■ Task data ■
+--

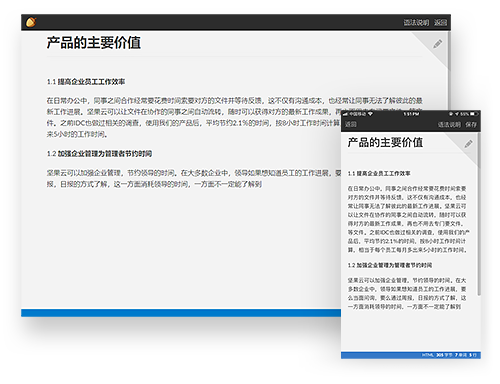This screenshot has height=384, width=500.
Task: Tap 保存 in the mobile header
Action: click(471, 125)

+--

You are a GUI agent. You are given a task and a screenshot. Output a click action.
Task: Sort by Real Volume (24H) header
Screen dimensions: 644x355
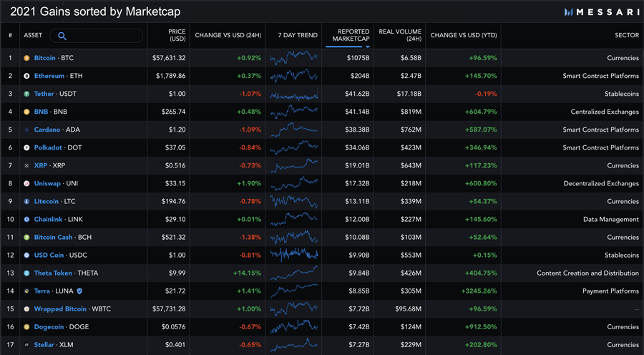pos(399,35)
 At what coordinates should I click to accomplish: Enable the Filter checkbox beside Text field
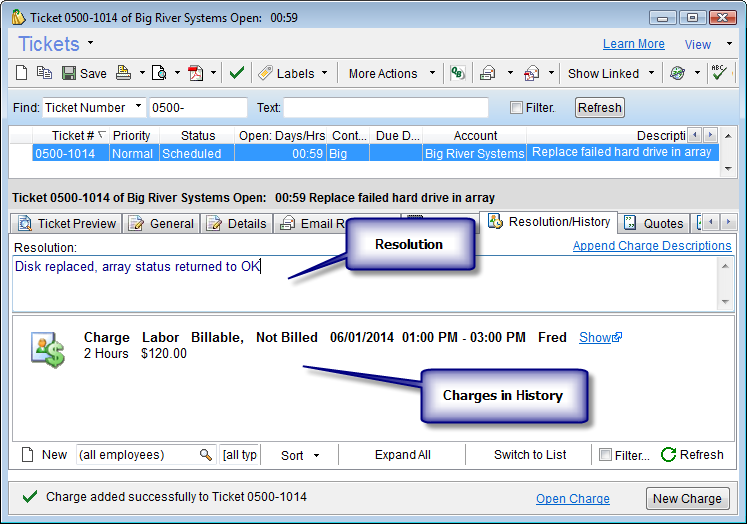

+--

■ Task instructions ■
Rewrite the items from the line containing "This screenshot has height=384, width=500." through the line containing "Action: click(471, 125)", replacing "mobile" with "app" and keeping everything else the same. Leave the pictures out.

■ Response ■
This screenshot has height=384, width=500.
Task: Tap 保存 in the app header
Action: click(471, 125)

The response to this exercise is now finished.